▸ TÂCHE DEMANDÉE A
Selon l'extrait sur les réparations allemandes, à quelle date l'Allemagne prétendait-elle que le délai de quatre mois expirait ?
▸ TÂCHE DEMANDÉE B
Reprenez l'extrait sur les réparations allemandes à la suite de sa dernière phrase.

━━━ EXTRAIT RETENU ━━━

Par un défi véritable à la lettre et à l’esprit du protocole, l’Allemagne a, il est vrai, prétendu que le délai de quatre mois ne datait que de la mise en vigueur, et non de la signature, et qu’il expirait seulement le 10 mai; et dans la journée du 10 mai, elle a envoyé des états dérisoires de dommages qui ne contiennent aucun élément sérieux de discussion. Mais, de toutes façons, aucun accord n’est intervenu dans les deux mois qui ont suivi la mise en vigueur du traité, et le détour imaginé par l’Allemagne nous ramène lui-même aux exigences de la partie VIII. Les dommages doivent être évalués et, pour difficile que soit la tâche, elle n’est pas irréalisable, si, comme il y avait paru disposé, le gouvernement simplifie la procédure des commissions cantonales et les aide à hâter leurs décisions. On aura alors de véritables jugements qui auront été rendus contradictoirement entre les particuliers sinistrés et l’État, et qui fourniront à la Commission des Réparations une base inébranlable pour l’ensemble de ses estimations.

━━━ DONNÉES ━━━

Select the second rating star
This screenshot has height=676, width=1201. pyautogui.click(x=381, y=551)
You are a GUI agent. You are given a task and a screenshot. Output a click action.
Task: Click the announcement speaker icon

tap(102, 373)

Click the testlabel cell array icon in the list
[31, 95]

━━━

▸ RÉPONSE EXACTE A
Le 10 mai.

▸ RÉPONSE EXACTE B
Il semblerait donc que l’exécution du traité pût suivre son cours normal et que les gouvernements, surchargés de besogne, assaillis par tant de difficultés économiques, financières et sociales, fussent libres de se reposer aujourd’hui sur la Commission des Réparations du soin de régler la dette de l’Allemagne, ainsi que les conditions de paiement. Mais non. Les gouvernements ou, tout au moins, deux ou trois d’entre eux, préfèrent opérer par eux-mêmes. Sont-ils, du moins, d’accord dans l’entreprise qu’ils veulent tenter? Le cabinet français a la volonté sincère de ne pas toucher au traité. Personne ne saurait mettre en doute, sur ce point ni sur aucun autre, la parole de M. Millerand. Mais M. Nitti propose ouvertement d’adoucir la paix et de la rendre tolérable à l’Allemagne; et, pendant que M. Lloyd George proteste contre l’idée de révision, il laisse tous les jours les Allemands grignoter un nouveau morceau du traité. Si douloureux qu’il soit d’avoir à faire de telles constatations, elles s’imposent irrésistiblement à notre patriotisme alarmé.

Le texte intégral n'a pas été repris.